Source : http://www.lepoint.fr/monde/festival-d-homophobie-en-haiti-01-10-2016-2072836_24.php

La première édition du festival LGBT "MassiMadi" à Port-au-Prince a été annulée. Graves menaces autour d’un non-dit, à tout le moins d’un mal-dit.

Par Valérie Marin la Meslée

Publié le 01/10/2016 à 18:00 | Le Point.fr

Dans sa lettre d’information du 22 septembre la Fokal (Fondation Connaissance et liberté, surnommée le petit Beaubourg haïtien et poumon de culture et de libre expression à Port-au-Prince) l’annonçait en ces termes : « La première édition haïtienne du festival MassiMadi se déroule à Fokal, à l’Institut français en Haïti, à la Cinémathèque et au café Paradox à Pétion-Ville du 27 au 30 septembre 2016. L’événement est proposé par l’association Kouraj ». Un événement relayé par les médias, dont RFI.

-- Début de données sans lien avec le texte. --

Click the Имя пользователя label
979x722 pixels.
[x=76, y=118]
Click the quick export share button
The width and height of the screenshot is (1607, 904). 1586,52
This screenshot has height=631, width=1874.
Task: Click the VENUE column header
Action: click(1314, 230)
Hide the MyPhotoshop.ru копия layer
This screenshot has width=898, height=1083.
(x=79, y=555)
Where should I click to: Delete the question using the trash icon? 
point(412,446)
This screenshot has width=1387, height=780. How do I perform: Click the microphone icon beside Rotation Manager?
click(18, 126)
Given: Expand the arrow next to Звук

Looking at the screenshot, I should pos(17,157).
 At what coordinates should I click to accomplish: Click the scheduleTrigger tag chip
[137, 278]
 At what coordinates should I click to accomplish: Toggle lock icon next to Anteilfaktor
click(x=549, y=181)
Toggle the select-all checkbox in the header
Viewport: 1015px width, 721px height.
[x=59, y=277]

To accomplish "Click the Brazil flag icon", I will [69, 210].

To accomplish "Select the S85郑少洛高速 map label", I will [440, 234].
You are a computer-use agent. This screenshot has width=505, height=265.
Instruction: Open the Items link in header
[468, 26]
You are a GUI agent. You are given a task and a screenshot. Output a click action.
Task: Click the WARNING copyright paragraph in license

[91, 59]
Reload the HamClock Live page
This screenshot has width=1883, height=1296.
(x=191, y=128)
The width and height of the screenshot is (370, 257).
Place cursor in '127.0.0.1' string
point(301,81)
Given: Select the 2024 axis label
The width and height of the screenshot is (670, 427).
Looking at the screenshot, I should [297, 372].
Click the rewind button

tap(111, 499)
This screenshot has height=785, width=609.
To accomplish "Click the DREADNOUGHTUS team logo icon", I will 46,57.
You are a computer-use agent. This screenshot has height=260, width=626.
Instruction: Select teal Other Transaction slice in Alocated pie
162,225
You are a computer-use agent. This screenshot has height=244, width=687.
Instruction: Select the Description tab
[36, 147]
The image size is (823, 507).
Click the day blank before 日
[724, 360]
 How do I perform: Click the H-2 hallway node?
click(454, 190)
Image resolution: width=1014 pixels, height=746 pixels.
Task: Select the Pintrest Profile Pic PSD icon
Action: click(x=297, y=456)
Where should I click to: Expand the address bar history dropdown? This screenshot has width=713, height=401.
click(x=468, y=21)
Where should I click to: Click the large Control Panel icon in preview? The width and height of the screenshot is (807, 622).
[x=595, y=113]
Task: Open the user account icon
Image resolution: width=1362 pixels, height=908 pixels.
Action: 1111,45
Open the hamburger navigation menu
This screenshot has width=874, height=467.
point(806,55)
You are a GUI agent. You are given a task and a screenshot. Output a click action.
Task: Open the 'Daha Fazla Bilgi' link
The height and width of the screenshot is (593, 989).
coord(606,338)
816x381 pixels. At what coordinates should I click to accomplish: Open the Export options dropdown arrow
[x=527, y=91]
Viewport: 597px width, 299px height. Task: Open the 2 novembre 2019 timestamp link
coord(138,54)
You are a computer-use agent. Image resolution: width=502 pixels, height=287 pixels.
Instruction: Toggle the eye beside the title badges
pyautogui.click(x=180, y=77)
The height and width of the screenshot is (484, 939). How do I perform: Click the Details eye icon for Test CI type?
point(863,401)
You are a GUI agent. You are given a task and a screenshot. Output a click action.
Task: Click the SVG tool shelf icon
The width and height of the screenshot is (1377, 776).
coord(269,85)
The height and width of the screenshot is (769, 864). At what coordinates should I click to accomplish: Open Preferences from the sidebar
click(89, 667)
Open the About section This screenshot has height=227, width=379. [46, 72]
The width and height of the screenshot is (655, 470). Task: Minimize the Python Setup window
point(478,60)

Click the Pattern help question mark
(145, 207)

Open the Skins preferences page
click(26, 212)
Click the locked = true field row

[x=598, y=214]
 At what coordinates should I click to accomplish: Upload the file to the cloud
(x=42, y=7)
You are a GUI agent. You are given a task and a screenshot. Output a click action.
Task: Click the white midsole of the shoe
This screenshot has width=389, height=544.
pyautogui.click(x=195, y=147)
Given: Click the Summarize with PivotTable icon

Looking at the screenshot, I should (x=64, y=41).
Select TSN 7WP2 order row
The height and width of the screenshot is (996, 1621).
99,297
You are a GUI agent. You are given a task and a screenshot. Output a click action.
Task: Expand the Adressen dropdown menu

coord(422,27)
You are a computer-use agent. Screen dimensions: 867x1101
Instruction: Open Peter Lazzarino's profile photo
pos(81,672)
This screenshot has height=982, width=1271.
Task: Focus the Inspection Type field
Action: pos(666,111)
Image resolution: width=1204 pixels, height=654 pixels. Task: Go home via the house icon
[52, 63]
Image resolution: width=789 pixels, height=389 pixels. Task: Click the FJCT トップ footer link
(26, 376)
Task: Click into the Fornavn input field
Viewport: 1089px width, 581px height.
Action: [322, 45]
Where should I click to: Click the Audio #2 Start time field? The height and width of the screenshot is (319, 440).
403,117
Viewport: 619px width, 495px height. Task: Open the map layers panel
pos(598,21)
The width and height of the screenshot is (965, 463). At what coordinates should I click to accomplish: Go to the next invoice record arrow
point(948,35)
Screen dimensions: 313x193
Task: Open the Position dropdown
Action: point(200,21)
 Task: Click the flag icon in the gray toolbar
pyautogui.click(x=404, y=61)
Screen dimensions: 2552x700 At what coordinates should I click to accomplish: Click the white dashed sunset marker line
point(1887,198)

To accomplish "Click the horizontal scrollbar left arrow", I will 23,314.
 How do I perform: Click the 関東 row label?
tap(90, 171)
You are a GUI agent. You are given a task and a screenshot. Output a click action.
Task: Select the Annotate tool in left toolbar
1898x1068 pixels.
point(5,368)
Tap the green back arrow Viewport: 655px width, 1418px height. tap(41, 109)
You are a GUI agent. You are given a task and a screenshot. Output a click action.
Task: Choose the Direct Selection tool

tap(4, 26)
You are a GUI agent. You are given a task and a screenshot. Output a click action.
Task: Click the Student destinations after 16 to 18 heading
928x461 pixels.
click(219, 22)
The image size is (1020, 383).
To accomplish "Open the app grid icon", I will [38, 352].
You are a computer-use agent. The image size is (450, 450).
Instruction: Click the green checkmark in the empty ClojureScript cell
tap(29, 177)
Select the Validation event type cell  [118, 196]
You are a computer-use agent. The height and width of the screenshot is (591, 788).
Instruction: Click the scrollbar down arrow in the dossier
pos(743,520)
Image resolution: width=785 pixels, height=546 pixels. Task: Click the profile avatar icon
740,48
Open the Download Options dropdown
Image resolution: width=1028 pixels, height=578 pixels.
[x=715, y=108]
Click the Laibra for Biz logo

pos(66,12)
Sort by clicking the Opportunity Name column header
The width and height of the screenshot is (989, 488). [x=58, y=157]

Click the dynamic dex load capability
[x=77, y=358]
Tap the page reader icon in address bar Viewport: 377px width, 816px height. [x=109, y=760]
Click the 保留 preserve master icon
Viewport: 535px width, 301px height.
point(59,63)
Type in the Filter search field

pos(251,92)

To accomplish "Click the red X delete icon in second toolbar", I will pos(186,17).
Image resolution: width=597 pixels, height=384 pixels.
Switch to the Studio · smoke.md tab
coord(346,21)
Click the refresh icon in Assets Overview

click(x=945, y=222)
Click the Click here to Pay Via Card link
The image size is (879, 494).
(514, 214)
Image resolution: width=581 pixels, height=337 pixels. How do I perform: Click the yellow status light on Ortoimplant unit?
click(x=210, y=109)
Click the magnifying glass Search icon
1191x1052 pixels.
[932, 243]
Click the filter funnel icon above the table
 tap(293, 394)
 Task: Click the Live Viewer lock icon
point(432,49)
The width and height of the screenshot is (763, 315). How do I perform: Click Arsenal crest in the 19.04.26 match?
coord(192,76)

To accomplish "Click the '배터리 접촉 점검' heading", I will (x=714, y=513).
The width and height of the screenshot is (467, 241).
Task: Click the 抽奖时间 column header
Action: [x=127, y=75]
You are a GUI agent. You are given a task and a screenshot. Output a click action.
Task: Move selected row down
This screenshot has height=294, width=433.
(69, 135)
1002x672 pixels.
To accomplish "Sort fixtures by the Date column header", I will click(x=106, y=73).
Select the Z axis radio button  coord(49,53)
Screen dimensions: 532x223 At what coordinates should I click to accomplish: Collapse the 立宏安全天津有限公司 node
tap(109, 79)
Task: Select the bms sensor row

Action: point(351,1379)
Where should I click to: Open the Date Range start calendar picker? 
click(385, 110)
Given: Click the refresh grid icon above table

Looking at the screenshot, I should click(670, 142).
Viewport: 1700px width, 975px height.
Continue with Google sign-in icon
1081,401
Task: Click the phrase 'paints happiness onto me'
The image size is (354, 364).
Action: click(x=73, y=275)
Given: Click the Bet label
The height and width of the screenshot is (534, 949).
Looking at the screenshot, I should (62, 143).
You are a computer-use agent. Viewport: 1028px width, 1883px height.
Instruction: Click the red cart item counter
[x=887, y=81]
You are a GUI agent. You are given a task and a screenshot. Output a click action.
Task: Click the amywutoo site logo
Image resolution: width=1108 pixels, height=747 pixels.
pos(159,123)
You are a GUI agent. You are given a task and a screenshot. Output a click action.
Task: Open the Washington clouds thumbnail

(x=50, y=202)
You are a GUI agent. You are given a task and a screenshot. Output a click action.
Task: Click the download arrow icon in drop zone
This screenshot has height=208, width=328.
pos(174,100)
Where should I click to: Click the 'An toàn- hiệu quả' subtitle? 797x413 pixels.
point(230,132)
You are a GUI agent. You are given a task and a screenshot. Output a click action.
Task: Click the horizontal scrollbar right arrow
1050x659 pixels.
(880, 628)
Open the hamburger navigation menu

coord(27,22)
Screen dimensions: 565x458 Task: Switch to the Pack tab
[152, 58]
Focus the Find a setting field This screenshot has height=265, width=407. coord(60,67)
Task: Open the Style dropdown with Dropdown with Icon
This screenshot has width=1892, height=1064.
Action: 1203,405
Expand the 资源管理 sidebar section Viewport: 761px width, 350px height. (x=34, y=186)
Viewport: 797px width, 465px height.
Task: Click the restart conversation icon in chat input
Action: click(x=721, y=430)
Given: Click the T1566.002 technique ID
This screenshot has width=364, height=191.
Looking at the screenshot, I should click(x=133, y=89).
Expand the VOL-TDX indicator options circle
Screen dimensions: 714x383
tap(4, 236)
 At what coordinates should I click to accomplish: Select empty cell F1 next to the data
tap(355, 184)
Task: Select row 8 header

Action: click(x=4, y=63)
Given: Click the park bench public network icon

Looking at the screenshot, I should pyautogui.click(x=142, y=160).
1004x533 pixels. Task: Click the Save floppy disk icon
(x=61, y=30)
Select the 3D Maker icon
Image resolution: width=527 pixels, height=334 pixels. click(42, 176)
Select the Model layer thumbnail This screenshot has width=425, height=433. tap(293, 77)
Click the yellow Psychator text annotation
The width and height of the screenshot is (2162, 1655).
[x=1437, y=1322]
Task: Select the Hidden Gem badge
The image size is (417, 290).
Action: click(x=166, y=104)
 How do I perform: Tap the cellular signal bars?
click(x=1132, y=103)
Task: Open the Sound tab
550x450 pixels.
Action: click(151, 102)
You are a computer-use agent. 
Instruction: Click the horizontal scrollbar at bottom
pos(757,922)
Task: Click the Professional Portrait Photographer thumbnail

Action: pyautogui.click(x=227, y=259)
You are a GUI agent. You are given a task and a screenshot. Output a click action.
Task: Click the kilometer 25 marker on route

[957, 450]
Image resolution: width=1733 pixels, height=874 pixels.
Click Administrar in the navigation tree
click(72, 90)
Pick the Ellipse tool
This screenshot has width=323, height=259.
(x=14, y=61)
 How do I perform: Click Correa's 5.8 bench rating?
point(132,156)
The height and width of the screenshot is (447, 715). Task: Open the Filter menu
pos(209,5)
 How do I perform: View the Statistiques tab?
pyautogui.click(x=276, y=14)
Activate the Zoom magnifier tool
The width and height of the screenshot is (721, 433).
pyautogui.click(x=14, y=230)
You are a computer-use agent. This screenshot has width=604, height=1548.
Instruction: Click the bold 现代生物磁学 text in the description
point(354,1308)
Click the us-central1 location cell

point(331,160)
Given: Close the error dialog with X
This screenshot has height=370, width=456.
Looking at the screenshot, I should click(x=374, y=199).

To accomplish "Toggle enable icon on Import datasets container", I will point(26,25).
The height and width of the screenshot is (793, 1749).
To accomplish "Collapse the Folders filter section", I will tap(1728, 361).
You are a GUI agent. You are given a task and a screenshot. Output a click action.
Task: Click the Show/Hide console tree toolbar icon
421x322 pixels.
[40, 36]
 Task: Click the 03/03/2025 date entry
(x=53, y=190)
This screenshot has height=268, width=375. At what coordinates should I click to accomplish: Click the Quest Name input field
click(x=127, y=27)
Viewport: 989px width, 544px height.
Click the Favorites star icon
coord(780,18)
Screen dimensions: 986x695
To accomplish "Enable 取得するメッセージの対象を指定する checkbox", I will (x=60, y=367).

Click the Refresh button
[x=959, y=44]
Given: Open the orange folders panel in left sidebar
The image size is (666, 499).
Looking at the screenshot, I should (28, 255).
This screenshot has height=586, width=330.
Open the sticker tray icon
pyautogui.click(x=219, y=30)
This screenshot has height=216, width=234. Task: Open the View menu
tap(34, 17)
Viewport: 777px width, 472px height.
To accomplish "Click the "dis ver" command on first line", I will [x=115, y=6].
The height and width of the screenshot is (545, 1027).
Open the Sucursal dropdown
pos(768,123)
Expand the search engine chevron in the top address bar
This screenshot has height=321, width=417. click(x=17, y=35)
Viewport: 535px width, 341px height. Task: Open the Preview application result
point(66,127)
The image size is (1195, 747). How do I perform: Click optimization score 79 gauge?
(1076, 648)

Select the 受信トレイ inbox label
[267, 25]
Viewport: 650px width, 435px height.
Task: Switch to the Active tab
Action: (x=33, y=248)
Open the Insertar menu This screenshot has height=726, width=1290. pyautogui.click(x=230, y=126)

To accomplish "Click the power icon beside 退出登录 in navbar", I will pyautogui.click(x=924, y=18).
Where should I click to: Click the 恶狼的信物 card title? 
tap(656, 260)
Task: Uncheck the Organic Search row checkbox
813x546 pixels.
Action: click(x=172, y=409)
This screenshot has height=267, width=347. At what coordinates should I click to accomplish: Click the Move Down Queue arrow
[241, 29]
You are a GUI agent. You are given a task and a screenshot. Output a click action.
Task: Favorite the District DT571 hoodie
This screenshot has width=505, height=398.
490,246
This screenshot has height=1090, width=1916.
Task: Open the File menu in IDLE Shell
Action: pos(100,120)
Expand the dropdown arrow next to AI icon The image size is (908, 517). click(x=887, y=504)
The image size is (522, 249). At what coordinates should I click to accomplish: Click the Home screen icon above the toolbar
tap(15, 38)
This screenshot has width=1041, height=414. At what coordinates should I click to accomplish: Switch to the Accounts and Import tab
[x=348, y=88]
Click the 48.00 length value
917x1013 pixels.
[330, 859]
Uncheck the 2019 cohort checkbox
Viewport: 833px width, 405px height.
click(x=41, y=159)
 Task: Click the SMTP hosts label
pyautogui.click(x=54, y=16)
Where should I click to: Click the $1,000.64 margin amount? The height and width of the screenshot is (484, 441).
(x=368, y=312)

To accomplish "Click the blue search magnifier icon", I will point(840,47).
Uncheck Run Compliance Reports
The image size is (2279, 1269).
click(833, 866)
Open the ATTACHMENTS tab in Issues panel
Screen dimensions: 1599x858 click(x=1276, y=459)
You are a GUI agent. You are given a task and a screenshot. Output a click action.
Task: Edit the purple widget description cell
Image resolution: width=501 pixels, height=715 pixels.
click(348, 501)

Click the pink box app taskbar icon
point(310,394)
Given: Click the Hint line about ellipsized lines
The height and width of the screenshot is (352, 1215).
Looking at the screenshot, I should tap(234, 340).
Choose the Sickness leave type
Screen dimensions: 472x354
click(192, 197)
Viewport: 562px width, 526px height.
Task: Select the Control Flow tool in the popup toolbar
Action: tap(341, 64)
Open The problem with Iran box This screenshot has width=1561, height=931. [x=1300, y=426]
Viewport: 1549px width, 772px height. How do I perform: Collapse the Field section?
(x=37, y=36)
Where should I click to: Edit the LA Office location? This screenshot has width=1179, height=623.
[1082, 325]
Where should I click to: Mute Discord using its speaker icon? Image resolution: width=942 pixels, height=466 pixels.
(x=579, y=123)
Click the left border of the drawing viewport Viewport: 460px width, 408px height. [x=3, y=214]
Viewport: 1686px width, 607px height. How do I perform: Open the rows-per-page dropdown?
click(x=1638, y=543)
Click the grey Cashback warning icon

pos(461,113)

Mais voilà : face au tollé dans les milieux politiques et au sein de la population, une première mesure est prise dès avant l’ouverture de la manifestation : « Ayant reçu de graves menaces, la Fokal a pris la décision de ne plus accueillir des activités prévues dans le cadre du festival MassiMadi (projections, conférences et débats) qui devaient se dérouler le jeudi 29 septembre dans ses locaux. » Deux jours plus tard, Fokal décide « de suspendre les services de la fondation au public et lecteurs, jusqu’à nouvel ordre » pour cause d’insécurité. Pour autant, « la Fokal réitère son engagement à demeurer un espace inclusif de débats et de promotion du dialogue, dans la perspective de la construction d’une Haïti respectueuse des droits et libertés individuelles et collectives, notamment la liberté d’expression et d’association ».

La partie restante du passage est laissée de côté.